Zamień we wszystkich poniższych wierszach „GUI agent” na „interface agent”, a resztę przepisz bez żadnych zmian.

Wiersze ze zbioru danych do wskazywania:

★ ★ ★ ★ ★

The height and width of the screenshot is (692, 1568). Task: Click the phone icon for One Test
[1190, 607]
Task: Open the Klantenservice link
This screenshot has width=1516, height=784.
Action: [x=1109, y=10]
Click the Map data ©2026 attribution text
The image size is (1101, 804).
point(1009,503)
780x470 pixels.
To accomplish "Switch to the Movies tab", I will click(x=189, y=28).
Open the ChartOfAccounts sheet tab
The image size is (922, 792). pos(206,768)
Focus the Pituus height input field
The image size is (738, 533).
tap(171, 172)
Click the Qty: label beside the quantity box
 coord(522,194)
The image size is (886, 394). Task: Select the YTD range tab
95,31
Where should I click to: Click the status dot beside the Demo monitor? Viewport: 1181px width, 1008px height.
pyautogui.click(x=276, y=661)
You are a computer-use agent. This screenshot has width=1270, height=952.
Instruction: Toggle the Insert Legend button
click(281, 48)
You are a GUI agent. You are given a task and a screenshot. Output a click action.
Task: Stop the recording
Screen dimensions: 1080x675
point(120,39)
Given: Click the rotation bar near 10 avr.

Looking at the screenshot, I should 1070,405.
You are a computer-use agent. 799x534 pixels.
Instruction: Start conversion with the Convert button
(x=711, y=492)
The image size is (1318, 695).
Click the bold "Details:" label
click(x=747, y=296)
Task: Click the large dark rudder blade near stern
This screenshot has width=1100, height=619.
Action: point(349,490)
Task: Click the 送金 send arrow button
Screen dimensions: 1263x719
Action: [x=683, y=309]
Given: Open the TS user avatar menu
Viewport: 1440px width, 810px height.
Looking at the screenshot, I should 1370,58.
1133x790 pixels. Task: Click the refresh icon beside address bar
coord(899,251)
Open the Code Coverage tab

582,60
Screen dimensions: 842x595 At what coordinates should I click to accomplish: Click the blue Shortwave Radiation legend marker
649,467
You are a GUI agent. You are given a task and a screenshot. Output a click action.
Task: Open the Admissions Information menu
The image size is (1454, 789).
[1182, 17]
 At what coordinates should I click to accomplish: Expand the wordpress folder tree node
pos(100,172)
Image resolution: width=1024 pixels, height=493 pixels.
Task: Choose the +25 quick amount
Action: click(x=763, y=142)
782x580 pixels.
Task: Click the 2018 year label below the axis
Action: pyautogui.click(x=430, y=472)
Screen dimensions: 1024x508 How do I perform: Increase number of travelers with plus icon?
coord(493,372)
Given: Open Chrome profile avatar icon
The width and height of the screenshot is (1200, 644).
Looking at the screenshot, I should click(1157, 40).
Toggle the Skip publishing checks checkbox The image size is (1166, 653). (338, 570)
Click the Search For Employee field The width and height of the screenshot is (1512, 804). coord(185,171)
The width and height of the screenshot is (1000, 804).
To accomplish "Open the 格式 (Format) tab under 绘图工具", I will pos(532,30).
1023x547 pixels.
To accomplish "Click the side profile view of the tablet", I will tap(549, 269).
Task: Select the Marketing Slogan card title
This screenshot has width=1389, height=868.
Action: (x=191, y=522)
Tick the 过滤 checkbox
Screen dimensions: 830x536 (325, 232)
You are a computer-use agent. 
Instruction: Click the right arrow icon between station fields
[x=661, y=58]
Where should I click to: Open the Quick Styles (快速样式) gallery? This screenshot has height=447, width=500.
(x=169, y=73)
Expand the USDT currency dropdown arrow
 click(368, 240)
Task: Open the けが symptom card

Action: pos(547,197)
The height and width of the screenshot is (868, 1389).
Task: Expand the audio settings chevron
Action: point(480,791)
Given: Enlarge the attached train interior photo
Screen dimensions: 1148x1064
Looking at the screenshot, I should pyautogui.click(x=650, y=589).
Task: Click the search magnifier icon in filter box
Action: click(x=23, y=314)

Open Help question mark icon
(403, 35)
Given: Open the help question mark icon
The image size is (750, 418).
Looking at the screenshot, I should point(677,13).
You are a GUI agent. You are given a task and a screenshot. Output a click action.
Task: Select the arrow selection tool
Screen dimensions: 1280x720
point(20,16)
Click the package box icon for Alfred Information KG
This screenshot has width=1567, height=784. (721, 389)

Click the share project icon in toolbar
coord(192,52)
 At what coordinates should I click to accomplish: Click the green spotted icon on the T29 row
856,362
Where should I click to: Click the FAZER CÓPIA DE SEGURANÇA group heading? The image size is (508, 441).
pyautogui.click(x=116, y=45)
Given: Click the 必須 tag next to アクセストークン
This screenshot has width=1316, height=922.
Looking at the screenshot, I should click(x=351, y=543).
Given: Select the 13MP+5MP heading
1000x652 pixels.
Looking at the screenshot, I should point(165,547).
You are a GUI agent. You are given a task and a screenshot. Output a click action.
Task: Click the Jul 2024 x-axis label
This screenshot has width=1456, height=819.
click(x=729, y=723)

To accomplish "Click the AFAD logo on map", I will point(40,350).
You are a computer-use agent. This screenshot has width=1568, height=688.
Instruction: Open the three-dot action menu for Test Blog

★ ★ ★ ★ ★

W odpowiedzi:
The height and width of the screenshot is (692, 1568). Task: Click the phone icon for One Test
[1190, 607]
Task: Open the Klantenservice link
This screenshot has width=1516, height=784.
Action: [x=1109, y=10]
Click the Map data ©2026 attribution text
The image size is (1101, 804).
point(1009,503)
780x470 pixels.
To accomplish "Switch to the Movies tab", I will click(x=189, y=28).
Open the ChartOfAccounts sheet tab
The image size is (922, 792). pos(206,768)
Focus the Pituus height input field
The image size is (738, 533).
tap(171, 172)
Click the Qty: label beside the quantity box
 coord(522,194)
The image size is (886, 394). Task: Select the YTD range tab
95,31
Where should I click to: Click the status dot beside the Demo monitor? Viewport: 1181px width, 1008px height.
pyautogui.click(x=276, y=661)
You are a computer-use agent. This screenshot has width=1270, height=952.
Instruction: Toggle the Insert Legend button
click(281, 48)
You are a interface agent. You are given a task and a screenshot. Output a click action.
Task: Stop the recording
Screen dimensions: 1080x675
point(120,39)
Given: Click the rotation bar near 10 avr.

Looking at the screenshot, I should 1070,405.
You are a computer-use agent. 799x534 pixels.
Instruction: Start conversion with the Convert button
(x=711, y=492)
The image size is (1318, 695).
Click the bold "Details:" label
click(x=747, y=296)
Task: Click the large dark rudder blade near stern
This screenshot has width=1100, height=619.
Action: point(349,490)
Task: Click the 送金 send arrow button
Screen dimensions: 1263x719
Action: [x=683, y=309]
Given: Open the TS user avatar menu
Viewport: 1440px width, 810px height.
Looking at the screenshot, I should 1370,58.
1133x790 pixels. Task: Click the refresh icon beside address bar
coord(899,251)
Open the Code Coverage tab

582,60
Screen dimensions: 842x595 At what coordinates should I click to accomplish: Click the blue Shortwave Radiation legend marker
649,467
You are a interface agent. You are given a task and a screenshot. Output a click action.
Task: Open the Admissions Information menu
The image size is (1454, 789).
[1182, 17]
 At what coordinates should I click to accomplish: Expand the wordpress folder tree node
pos(100,172)
Image resolution: width=1024 pixels, height=493 pixels.
Task: Choose the +25 quick amount
Action: click(x=763, y=142)
782x580 pixels.
Task: Click the 2018 year label below the axis
Action: pyautogui.click(x=430, y=472)
Screen dimensions: 1024x508 How do I perform: Increase number of travelers with plus icon?
coord(493,372)
Given: Open Chrome profile avatar icon
The width and height of the screenshot is (1200, 644).
Looking at the screenshot, I should click(1157, 40).
Toggle the Skip publishing checks checkbox The image size is (1166, 653). (338, 570)
Click the Search For Employee field The width and height of the screenshot is (1512, 804). coord(185,171)
The width and height of the screenshot is (1000, 804).
To accomplish "Open the 格式 (Format) tab under 绘图工具", I will pos(532,30).
1023x547 pixels.
To accomplish "Click the side profile view of the tablet", I will tap(549, 269).
Task: Select the Marketing Slogan card title
This screenshot has width=1389, height=868.
Action: (x=191, y=522)
Tick the 过滤 checkbox
Screen dimensions: 830x536 (325, 232)
You are a computer-use agent. 
Instruction: Click the right arrow icon between station fields
[x=661, y=58]
Where should I click to: Open the Quick Styles (快速样式) gallery? This screenshot has height=447, width=500.
(x=169, y=73)
Expand the USDT currency dropdown arrow
 click(368, 240)
Task: Open the けが symptom card

Action: pos(547,197)
The height and width of the screenshot is (868, 1389).
Task: Expand the audio settings chevron
Action: point(480,791)
Given: Enlarge the attached train interior photo
Screen dimensions: 1148x1064
Looking at the screenshot, I should pyautogui.click(x=650, y=589).
Task: Click the search magnifier icon in filter box
Action: click(x=23, y=314)

Open Help question mark icon
(403, 35)
Given: Open the help question mark icon
The image size is (750, 418).
Looking at the screenshot, I should point(677,13).
You are a interface agent. You are given a task and a screenshot. Output a click action.
Task: Select the arrow selection tool
Screen dimensions: 1280x720
point(20,16)
Click the package box icon for Alfred Information KG
This screenshot has width=1567, height=784. (721, 389)

Click the share project icon in toolbar
coord(192,52)
 At what coordinates should I click to accomplish: Click the green spotted icon on the T29 row
856,362
Where should I click to: Click the FAZER CÓPIA DE SEGURANÇA group heading? The image size is (508, 441).
pyautogui.click(x=116, y=45)
Given: Click the 必須 tag next to アクセストークン
This screenshot has width=1316, height=922.
Looking at the screenshot, I should click(x=351, y=543).
Given: Select the 13MP+5MP heading
1000x652 pixels.
Looking at the screenshot, I should point(165,547).
You are a interface agent. You are given a task and a screenshot. Output a click action.
Task: Click the Jul 2024 x-axis label
This screenshot has width=1456, height=819.
click(x=729, y=723)

To accomplish "Click the AFAD logo on map", I will point(40,350).
You are a computer-use agent. This screenshot has width=1568, height=688.
Instruction: Open the three-dot action menu for Test Blog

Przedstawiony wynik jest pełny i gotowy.